### Task instructions
For the entries below, the result should be an exact transcription of the lines from the one with "Click the '25" up to and including the one with "Viewport: 1280px width, 800px height.", and only those.

--------------------------------

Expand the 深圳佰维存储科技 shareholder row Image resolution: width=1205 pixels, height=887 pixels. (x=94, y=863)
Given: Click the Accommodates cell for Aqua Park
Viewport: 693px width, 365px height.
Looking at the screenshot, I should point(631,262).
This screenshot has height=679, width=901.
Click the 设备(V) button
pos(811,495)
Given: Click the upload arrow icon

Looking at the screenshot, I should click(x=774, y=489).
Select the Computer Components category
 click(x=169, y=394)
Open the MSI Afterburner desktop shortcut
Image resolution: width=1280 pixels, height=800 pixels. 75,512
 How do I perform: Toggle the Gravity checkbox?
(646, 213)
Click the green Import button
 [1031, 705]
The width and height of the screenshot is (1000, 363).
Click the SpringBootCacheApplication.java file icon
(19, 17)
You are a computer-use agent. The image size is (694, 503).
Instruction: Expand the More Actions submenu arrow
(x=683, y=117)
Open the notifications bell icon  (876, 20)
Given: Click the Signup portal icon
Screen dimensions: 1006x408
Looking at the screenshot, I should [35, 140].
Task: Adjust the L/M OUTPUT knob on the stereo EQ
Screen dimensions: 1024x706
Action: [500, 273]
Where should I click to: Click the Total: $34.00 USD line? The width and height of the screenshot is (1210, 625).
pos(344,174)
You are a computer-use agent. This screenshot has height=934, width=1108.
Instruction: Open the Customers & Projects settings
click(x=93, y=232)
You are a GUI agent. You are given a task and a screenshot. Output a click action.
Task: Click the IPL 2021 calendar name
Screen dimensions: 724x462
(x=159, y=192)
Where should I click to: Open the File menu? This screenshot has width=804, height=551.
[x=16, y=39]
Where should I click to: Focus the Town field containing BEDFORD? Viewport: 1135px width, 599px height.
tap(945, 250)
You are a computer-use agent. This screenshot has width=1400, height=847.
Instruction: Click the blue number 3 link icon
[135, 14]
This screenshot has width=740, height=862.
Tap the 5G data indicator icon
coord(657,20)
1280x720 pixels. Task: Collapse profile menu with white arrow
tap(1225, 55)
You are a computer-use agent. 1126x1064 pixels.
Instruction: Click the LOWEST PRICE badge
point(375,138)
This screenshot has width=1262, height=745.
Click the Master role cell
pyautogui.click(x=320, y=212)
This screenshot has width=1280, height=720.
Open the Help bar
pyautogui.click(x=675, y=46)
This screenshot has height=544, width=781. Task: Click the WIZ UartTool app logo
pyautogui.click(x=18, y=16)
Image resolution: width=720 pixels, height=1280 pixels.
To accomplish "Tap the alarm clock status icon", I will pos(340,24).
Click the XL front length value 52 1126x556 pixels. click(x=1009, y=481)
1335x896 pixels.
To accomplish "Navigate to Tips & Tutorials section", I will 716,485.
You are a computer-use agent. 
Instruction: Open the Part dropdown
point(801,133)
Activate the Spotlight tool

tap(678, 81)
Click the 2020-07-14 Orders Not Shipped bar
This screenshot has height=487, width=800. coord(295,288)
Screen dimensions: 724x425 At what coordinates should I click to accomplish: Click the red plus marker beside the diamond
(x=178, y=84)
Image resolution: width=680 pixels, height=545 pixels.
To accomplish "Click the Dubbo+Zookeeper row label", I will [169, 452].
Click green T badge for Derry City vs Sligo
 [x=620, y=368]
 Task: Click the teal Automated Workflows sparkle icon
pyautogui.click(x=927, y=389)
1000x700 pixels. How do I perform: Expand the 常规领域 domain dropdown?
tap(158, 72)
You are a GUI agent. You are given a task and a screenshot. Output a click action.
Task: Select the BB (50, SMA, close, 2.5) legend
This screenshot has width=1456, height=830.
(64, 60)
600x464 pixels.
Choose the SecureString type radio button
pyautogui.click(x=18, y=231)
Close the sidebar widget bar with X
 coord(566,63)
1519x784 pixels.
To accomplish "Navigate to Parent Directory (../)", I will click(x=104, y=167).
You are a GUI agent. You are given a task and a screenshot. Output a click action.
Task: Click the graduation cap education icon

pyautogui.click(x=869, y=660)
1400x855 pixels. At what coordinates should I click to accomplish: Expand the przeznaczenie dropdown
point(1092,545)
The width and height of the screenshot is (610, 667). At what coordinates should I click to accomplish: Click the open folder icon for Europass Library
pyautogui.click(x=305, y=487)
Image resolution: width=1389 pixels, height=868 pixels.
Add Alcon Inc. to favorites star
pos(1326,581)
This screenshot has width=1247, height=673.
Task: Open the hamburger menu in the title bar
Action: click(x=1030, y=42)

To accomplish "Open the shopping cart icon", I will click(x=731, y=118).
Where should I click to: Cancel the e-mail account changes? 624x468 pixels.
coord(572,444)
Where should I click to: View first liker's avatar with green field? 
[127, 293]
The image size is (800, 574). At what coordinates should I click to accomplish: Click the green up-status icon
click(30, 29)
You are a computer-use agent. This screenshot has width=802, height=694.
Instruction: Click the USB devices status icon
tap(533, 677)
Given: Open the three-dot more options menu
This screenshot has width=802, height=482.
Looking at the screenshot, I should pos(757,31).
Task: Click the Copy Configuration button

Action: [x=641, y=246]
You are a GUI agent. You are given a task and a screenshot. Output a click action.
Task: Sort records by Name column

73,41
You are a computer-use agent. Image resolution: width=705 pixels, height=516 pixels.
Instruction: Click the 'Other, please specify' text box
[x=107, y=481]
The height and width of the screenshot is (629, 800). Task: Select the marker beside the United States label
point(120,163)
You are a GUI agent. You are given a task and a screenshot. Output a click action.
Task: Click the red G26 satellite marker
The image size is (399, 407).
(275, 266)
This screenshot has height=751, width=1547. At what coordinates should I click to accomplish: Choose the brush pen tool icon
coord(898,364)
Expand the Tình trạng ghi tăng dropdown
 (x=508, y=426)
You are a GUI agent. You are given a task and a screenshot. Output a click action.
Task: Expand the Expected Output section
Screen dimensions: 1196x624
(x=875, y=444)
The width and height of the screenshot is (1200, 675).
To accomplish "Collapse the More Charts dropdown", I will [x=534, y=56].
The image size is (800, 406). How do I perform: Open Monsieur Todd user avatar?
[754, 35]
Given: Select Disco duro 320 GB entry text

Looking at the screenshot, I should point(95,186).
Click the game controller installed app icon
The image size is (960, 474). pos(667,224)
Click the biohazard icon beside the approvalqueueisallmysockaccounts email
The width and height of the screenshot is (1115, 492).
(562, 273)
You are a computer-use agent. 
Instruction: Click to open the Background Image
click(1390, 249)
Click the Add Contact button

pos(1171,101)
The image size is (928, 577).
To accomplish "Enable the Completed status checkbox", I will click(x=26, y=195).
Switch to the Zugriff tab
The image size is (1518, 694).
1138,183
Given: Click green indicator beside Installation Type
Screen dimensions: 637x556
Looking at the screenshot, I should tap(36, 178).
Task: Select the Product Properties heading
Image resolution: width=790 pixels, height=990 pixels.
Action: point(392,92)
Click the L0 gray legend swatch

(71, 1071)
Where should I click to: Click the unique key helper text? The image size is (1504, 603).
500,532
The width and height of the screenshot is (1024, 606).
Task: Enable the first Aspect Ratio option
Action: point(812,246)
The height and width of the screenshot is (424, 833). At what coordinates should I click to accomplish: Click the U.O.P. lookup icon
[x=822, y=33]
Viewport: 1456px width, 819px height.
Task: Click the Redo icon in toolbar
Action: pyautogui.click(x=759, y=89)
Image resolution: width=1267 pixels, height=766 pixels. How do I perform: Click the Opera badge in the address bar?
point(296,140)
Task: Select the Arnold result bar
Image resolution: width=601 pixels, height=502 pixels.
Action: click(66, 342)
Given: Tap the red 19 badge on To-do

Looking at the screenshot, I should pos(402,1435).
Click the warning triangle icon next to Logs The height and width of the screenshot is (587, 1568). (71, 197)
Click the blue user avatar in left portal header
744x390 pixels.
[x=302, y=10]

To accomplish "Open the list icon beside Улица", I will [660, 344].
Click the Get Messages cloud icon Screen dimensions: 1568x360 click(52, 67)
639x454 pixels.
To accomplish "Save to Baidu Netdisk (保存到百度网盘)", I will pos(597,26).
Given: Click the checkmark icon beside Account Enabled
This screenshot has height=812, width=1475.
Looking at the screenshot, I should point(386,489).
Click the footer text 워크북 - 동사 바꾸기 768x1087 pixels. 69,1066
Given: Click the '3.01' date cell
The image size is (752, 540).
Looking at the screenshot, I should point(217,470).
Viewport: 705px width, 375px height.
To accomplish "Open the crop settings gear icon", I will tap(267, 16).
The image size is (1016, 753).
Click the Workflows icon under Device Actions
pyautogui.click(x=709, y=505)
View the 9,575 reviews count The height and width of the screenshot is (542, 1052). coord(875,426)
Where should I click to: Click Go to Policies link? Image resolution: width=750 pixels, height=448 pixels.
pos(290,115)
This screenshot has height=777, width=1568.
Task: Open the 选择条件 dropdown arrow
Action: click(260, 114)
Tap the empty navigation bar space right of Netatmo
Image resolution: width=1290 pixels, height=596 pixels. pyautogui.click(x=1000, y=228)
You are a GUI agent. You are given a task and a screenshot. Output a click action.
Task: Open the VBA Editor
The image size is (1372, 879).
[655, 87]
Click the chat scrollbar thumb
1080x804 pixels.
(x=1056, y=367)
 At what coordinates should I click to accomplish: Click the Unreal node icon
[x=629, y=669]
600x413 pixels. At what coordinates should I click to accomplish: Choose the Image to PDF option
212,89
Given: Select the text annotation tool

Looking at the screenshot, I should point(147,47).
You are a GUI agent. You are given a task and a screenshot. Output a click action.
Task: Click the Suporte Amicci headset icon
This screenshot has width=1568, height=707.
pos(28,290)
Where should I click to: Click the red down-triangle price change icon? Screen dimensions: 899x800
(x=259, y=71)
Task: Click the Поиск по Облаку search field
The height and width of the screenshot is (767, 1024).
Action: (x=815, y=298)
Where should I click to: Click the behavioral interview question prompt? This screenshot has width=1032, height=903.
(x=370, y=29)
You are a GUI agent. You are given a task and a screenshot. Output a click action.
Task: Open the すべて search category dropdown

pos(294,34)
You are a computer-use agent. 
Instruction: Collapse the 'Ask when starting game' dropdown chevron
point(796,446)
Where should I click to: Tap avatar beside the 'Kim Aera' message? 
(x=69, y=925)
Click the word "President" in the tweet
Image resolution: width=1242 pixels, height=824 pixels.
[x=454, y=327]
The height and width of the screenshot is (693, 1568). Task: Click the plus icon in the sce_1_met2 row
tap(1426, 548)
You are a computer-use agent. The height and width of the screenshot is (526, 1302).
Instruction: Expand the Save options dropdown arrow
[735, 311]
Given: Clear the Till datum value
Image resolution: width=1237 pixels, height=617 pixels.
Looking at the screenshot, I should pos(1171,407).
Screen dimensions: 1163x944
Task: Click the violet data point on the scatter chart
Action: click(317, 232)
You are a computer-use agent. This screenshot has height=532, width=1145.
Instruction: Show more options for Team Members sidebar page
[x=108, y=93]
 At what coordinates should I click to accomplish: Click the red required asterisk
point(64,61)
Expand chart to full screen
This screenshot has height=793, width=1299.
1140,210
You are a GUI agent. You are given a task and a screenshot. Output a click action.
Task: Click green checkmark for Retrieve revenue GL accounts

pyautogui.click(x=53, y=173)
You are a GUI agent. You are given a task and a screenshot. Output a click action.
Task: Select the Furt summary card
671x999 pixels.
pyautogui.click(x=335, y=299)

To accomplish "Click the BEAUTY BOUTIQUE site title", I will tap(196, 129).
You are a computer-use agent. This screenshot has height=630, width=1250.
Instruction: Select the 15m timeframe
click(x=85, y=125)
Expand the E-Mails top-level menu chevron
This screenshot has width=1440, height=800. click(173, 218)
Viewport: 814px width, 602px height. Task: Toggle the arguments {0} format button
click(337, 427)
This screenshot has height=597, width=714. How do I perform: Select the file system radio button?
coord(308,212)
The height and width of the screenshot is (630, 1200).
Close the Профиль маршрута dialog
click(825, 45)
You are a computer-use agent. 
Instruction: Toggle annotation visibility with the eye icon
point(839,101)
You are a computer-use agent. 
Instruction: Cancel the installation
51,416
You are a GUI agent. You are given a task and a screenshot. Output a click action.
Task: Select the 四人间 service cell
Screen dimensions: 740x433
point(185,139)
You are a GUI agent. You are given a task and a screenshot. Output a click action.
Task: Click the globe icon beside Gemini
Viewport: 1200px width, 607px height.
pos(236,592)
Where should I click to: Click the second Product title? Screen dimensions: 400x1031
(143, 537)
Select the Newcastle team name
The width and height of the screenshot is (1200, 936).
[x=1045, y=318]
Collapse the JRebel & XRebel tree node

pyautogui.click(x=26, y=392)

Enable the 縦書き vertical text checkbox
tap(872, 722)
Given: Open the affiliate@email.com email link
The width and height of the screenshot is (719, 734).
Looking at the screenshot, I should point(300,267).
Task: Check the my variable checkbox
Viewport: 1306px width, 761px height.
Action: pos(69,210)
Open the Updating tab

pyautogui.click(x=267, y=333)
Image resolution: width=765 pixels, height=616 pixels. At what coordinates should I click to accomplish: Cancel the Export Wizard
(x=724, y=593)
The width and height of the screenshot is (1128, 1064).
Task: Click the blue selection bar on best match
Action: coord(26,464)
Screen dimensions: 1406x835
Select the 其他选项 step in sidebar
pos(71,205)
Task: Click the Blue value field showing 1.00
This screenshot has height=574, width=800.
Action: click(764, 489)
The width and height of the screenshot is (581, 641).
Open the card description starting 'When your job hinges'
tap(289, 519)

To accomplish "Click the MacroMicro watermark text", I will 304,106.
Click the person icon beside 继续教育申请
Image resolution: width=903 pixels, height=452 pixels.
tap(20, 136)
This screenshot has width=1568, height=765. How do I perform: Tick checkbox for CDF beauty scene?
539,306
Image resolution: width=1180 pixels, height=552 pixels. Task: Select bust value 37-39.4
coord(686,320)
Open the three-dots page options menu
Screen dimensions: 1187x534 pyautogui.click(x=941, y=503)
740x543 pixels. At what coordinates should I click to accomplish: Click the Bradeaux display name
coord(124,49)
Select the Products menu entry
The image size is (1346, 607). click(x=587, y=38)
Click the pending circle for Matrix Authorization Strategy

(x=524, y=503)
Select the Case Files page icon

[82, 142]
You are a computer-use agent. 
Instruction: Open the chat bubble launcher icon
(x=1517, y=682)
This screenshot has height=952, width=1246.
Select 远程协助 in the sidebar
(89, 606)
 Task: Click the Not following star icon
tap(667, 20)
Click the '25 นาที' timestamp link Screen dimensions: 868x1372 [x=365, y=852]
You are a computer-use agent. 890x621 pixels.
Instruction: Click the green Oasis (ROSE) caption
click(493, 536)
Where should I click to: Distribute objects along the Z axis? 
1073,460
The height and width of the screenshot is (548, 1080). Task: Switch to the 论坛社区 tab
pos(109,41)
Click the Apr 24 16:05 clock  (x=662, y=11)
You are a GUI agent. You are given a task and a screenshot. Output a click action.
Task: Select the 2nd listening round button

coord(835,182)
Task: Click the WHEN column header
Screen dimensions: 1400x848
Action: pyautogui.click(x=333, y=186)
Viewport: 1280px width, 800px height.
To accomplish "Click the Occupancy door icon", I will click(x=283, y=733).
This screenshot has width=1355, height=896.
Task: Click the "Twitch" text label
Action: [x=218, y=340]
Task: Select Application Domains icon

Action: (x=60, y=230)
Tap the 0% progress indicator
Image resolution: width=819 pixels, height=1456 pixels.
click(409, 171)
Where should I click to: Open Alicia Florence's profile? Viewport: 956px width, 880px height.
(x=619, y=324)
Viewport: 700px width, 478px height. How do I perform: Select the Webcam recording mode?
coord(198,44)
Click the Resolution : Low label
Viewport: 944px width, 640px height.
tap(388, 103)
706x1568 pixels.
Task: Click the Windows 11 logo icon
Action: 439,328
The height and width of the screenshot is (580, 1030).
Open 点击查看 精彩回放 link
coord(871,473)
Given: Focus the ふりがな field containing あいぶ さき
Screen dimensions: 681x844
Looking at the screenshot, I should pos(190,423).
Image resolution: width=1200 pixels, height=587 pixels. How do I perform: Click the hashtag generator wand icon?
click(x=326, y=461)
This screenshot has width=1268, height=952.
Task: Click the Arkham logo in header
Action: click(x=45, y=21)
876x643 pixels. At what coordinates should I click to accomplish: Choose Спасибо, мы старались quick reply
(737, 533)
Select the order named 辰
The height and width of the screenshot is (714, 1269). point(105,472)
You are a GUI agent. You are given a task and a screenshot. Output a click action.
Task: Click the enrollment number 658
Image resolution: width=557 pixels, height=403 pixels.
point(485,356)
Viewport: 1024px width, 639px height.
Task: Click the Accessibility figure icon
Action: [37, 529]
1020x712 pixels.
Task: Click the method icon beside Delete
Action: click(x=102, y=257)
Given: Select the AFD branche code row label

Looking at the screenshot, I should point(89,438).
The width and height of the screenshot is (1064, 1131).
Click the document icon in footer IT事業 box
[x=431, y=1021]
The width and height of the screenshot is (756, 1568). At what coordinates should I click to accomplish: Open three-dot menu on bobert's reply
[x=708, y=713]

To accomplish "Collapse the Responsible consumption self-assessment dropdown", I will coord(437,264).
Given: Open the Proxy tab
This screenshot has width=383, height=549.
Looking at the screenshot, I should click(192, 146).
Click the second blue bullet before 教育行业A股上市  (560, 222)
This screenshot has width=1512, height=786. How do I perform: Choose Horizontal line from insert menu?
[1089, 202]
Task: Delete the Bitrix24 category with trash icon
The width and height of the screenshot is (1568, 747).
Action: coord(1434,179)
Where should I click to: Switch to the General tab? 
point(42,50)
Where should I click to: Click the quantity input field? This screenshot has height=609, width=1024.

--------------------------------

### Result of the exercise
Click the '25 นาที' timestamp link Screen dimensions: 868x1372 [x=365, y=852]
You are a computer-use agent. 890x621 pixels.
Instruction: Click the green Oasis (ROSE) caption
click(493, 536)
Where should I click to: Distribute objects along the Z axis? 
1073,460
The height and width of the screenshot is (548, 1080). Task: Switch to the 论坛社区 tab
pos(109,41)
Click the Apr 24 16:05 clock  (x=662, y=11)
You are a GUI agent. You are given a task and a screenshot. Output a click action.
Task: Select the 2nd listening round button

coord(835,182)
Task: Click the WHEN column header
Screen dimensions: 1400x848
Action: pyautogui.click(x=333, y=186)
Viewport: 1280px width, 800px height.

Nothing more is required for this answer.